Any personal experiences? 
Yeah, I know not to ask someone after he/she died!
social security survivor benefits non-citizen widow - Google Search


----------



## joaquinx (Jul 3, 2010)

Call them up in DF Federal Benefits | Embassy of the United States Mexico City, Mexico


----------



## AlanMexicali (Jun 1, 2011)

dongringo said:


> I would like my Mexian wife, (with passport), to receive survivor benefits after I die.
> I have studied the subject but keep getting confused on the regs..
> Any personal experiences?
> Yeah, I know not to ask someone after he/she died!
> social security survivor benefits non-citizen widow - Google Search


I researched it on the Gov´t Social Security website a long time ago and came to the conclusion she, a Mexican, would have to have a "green card" to collect anything permanently, even 50% and if not your exwife might get it if her´s is very low and you were married for over 10 years.


----------



## dongringo (Dec 13, 2010)

AlanMexicali said:


> I researched it on the Gov´t Social Security website a long time ago and came to the conclusion she, a Mexican, would have to have a "green card" to collect anything permanently, even 50% and if not your exwife might get it if her´s is very low and you were married for over 10 years.

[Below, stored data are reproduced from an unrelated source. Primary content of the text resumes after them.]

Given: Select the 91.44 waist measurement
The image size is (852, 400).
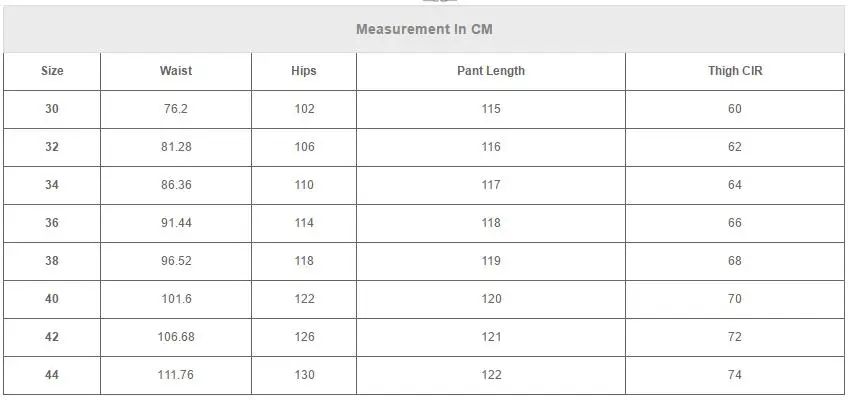Looking at the screenshot, I should [176, 223].
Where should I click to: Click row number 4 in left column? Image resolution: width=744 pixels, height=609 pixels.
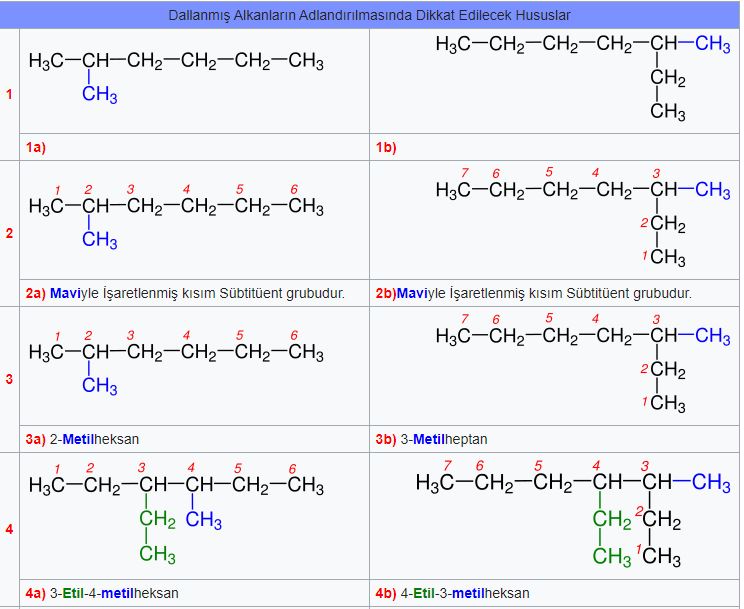[x=10, y=528]
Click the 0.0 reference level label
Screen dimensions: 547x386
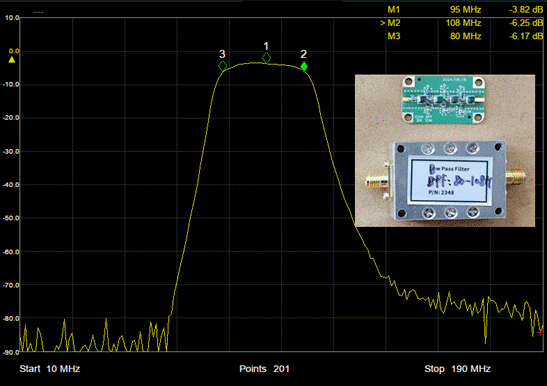14,51
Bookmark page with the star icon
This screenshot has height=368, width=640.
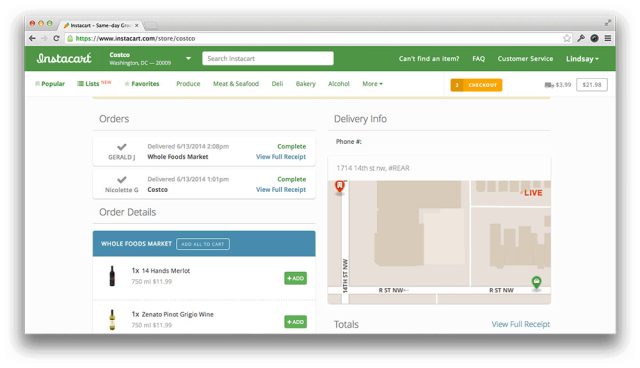click(567, 38)
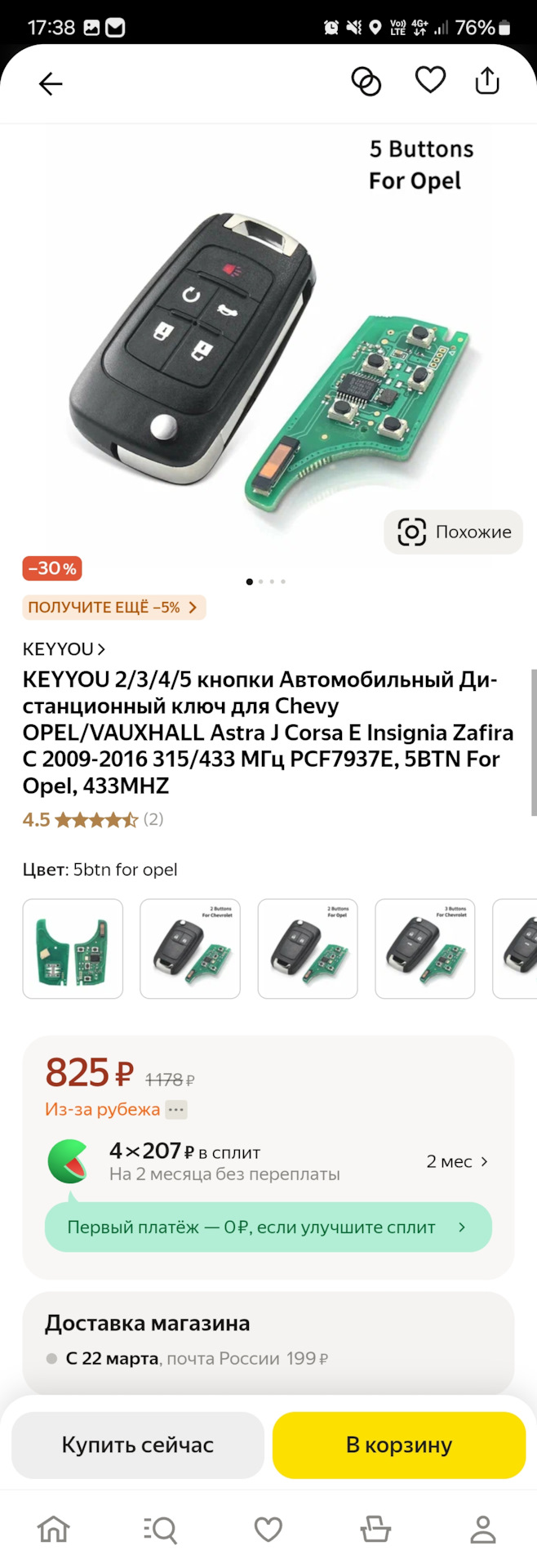This screenshot has height=1568, width=537.
Task: Select the 3 Buttons For Chevrolet variant
Action: click(x=425, y=949)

are you trying to depress me?


----------



## dongringo (Dec 13, 2010)

AlanMexicali said:


> I researched it on the Gov´t Social Security website a long time ago and came to the conclusion she, a Mexican, would have to have a "green card" to collect anything permanently, even 50% and if not your exwife might get it if her´s is very low and you were married for over 10 years.



I tried that for a week of calls, and was relayed or recommended to another 3 phone numbers. 
The gist was something about having to be in the US 10 days per year. I know it sounds stupid.


----------



## AlanMexicali (Jun 1, 2011)

dongringo said:


> I tried that for a week of calls, and was relayed or recommended to another 3 phone numbers.
> The gist was something about having to be in the US 10 days per year. I know it sounds stupid.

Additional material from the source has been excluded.